JACKSON, Miss. – Sebastian Munoz made a 15-foot birdie putt on the 18th hole to force a playoff, and then beat Sungjae Im with a par on the first extra hole to win the Sanderson Farms Championship for his first PGA Tour victory.

Munoz, who closed with a 2-under 70, made it two straight weeks for South American winners, following Joaquin Niemann winning last week at the Greenbrier.

“Jaco’s win gave me the belief I needed, the little extra belief I’m good enough, I’m here,” Munoz said.

Niemann won by six shots at the Greenbrier. Munoz had it far more difficult.

He was among four players in the mix over the back nine at the Country Club of Jackson, and it looked as though the 21-year-old Im would snatch his first victory when he made a 12-foot birdie putt on the par-5 14th, got up-and-down from a bunker on the reachable 15th for birdie, and made it three straight birdies with a 12-foot putt.

He closed with a 66, and that looked like it might be enough.

Byeong Hun An made consecutive bogeys to fall out of the mix. Carlos Ortiz couldn’t get a putt to fall.

Munoz lost two good scoring opportunities with a drive well right of the fairway on the 14th, and then flubbing a lob shot left of the 15th green that went into the bunker, leading to bogey. Down to his last hole, he played it to perfection with a big drive, an approach to 15 feet below the hole and the most important putt of his young career.

The 26-year-old from Bogota, who played his college golf at North Texas, poured in the birdie putt to join Im at 18-under 270.

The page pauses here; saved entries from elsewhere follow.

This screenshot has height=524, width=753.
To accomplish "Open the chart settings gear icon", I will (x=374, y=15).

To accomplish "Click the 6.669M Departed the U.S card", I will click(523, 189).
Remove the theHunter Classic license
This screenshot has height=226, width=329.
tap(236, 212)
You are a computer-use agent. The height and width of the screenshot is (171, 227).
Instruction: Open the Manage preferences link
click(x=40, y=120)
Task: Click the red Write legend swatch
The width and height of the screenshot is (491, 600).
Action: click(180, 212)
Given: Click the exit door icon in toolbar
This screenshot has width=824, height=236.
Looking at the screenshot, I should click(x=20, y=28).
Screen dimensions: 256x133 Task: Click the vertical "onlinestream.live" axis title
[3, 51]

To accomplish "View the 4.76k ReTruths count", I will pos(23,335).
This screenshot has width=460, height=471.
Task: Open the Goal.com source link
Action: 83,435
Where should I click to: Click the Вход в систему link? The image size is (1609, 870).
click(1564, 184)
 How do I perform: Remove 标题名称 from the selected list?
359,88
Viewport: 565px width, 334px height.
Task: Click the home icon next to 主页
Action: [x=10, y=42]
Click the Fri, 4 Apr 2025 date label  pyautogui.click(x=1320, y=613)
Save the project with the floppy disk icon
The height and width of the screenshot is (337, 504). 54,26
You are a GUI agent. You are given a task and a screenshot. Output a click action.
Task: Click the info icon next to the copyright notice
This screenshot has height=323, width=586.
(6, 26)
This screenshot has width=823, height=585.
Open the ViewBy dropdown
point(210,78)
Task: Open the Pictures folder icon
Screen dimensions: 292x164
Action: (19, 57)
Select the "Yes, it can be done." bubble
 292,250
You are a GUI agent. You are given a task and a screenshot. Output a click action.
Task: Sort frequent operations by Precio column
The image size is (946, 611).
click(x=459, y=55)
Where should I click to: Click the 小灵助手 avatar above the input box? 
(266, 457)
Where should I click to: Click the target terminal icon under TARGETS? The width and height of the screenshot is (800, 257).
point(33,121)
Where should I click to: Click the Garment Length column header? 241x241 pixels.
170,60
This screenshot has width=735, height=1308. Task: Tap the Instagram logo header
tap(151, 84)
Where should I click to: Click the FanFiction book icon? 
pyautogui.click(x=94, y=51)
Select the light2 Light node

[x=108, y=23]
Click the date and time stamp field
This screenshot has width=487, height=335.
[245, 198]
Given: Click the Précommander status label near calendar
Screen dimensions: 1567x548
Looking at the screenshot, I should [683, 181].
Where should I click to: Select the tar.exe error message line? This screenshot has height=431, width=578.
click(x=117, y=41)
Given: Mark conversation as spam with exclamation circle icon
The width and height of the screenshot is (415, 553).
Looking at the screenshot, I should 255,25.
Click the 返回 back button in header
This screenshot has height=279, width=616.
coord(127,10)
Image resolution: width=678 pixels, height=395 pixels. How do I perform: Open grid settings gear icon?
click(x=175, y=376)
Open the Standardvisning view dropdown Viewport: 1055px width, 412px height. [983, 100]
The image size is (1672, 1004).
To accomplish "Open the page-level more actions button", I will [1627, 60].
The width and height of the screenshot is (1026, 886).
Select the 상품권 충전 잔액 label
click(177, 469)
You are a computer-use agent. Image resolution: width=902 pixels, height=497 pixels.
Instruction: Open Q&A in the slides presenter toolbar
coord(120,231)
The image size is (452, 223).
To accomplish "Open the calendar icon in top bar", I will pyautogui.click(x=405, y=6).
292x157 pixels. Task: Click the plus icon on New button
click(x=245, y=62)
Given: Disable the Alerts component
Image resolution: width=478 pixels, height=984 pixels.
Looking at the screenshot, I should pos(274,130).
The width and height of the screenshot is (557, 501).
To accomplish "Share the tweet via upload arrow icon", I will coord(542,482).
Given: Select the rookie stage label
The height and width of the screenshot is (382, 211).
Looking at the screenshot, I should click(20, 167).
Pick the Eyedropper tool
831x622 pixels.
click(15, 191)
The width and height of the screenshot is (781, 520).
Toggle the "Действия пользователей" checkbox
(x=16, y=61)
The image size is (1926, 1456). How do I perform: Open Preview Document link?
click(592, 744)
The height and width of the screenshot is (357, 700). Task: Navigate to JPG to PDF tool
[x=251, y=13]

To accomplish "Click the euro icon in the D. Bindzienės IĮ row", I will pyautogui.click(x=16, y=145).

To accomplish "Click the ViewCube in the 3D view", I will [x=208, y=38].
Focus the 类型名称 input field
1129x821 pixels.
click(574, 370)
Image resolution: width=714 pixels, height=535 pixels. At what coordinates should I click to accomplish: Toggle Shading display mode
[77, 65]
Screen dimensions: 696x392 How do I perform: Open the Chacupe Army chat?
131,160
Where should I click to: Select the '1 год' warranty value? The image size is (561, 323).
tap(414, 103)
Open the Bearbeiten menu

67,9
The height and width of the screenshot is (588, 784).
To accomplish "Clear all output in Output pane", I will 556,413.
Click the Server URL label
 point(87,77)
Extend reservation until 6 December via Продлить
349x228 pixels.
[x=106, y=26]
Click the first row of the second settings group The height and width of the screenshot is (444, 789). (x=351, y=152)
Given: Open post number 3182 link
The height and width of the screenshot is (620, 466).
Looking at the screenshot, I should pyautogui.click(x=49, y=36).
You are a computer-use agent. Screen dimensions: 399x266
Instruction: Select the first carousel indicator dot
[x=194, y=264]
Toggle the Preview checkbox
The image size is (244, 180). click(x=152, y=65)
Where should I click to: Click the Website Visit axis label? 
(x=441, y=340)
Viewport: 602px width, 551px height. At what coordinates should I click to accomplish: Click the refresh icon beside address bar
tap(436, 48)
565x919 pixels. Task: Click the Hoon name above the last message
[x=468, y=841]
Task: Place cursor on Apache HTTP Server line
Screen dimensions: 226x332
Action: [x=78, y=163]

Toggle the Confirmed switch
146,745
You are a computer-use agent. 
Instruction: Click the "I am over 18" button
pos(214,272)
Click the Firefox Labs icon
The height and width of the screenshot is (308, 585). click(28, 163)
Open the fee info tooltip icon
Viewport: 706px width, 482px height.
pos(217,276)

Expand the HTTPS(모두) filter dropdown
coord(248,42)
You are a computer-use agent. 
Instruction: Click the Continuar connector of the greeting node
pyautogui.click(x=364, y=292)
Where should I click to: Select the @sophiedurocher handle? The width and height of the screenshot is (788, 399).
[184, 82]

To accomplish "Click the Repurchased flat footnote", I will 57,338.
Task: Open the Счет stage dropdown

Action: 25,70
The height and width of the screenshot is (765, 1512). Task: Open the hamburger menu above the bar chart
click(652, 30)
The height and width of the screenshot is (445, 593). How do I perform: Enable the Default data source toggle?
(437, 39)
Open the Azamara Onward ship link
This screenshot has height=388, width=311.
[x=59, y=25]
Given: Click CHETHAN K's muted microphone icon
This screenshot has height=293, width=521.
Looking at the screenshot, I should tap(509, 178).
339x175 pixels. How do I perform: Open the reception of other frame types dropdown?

Sanderson Farms Championship: Full-field scores | Full coverage


“We just decided on a line, kept it as as simple as can and just strike the putt,” Munoz said.

The playoff on the 18th hole wasn’t as clean.

Im went left into the Bermuda rough and caught a flier, sending the ball well over the green against the grandstand. Munoz was in the right rough and, expecting the ball to come out hot, he abbreviated his swing and it came out some 30 yards short. His chip-and-run rolled out to just under 4 feet. Im did well to pitch out of rough to just over 6 feet by the hole, but his par putt didn’t even touch the cup and he started walking soon after he hit it.

Munoz rolled in the par putt and the celebration was on.

“I’m speechless,” he said.

This is the first time since the tournament began in 1986 that it was not held the same week as another PGA Tour event with a stronger field. That means it gets full FedEx Cup points, and Munoz earned a spot in the Masters for the first time.

Im, voted PGA Tour rookie of the year last season for reaching the Tour Championship, is still looking for his first win.

An wound up alone in third with a birdie on the final hole for a 69, while Ortiz had to settle for a 71 and a tie for fourth with Kevin Streelman (64).

The playoff ended a peculiar streak of 38 consecutive PGA Tour events that were decided in regulation, dating to Charles Howell III winning in a playoff at Sea Island at the end of last year.